You just can't beat fun at the old ball park. A fine time had at the Fire game last night. Logan Pause put in a goal in the fourth minute (while I was still in line buying beer) and then the Fire made it stick all night long to win 1-0. It was an uncompromising game, as they say in the biz with a lot of hard tackles. It is pretty clear these two teams don't like each other much, and why should they.

One of the great things about the soccer culture here is the camaraderie of the Section 8 fans. We showed up an hour and fifteen minutes or so before game time looking for the usual Barn Burners $20 all-you-can-eat feast and it was nowhere to be found. No worries though. Made new friends soon enough and we were feasting burgers and dogs courtesy of Tommy, Candy and Mickey, Grillmaster and Designated Driver. Thanks guys and see you soon.


One more soccer thing. For those of you who don't know who he is, Eric Wynalda is one of the great American players. The all time leading scorer for the US National team, European player, Fire player and until last week the vastly entertaining color man for ESPN's MLS broadcasts. For anyone who has watched a game on The Mouse Network in the last two or three years knows that Eric knows the game and isn't afraid to call 'em like he sees 'em.

So, last week he was interviewed for a web-based publication for fans of English Premiere League team, Fulham.

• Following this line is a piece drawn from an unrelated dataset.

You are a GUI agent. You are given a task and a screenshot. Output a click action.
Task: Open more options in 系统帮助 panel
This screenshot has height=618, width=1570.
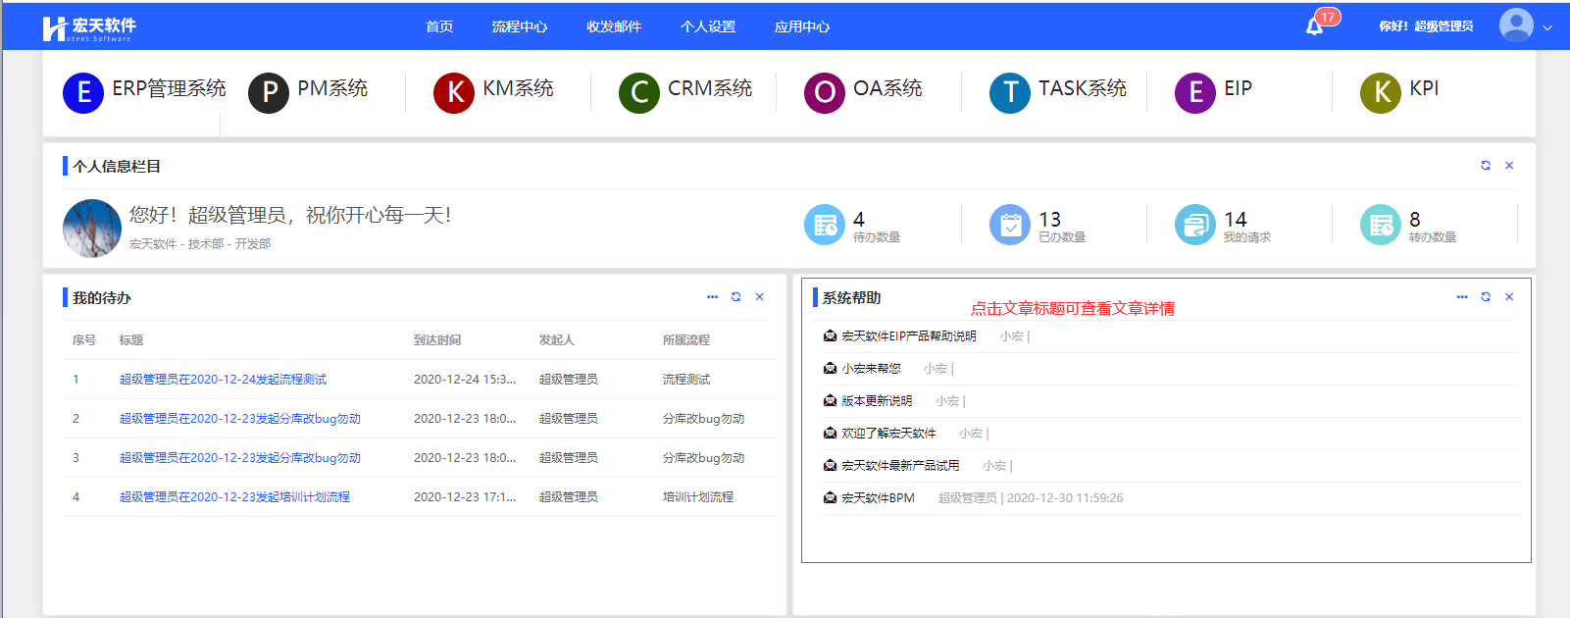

One could call it Wynalda Unplugged. Waldo had a few beers and laid out his raw opinons.


CF: How about soccer in the U.S. promoting itself. What are your thoughts on that?

Eric Wynalda: My son plays little league for a team in California with Yankees style uniforms. He has the number 5 jersey. And he says “Dad, whose number 5 on the Yankees?” And I said, “Joe DiMaggio. The guy was so good, they retired his number. So only you and him have that number.” And my son is the biggest Yankees fan on the planet. Here is a California kid who has no reason to like the Yankees.

Now what happens if Sunil Gulati gets off his ***** pedestal, calls Don Garber and says, “That’s it. We now mandate that nobody is allowed to name their team the Butterflies or Grasshoppers or the Little ***** Litterbugs or whatever they want to call them. And some kid in Idaho is now the Fire, he’s number 8. What’s the first question he asks his Dad? “Whose number 8 on the Fire?” How ***** hard is this to figure out?

Why can’t we just take the Major League Baseball or NFL business model. NFL is the best, because they hit every home, and every game means something. Major League Baseball has hit every ***** household they could possibly hit, because they knew in the beginning if they took the hit, they provided the uniforms, and they say “welcome to the Astros”, then kids end up knowing who people like Terry Puhl are. But these people don’t get it! They don’t get soccer.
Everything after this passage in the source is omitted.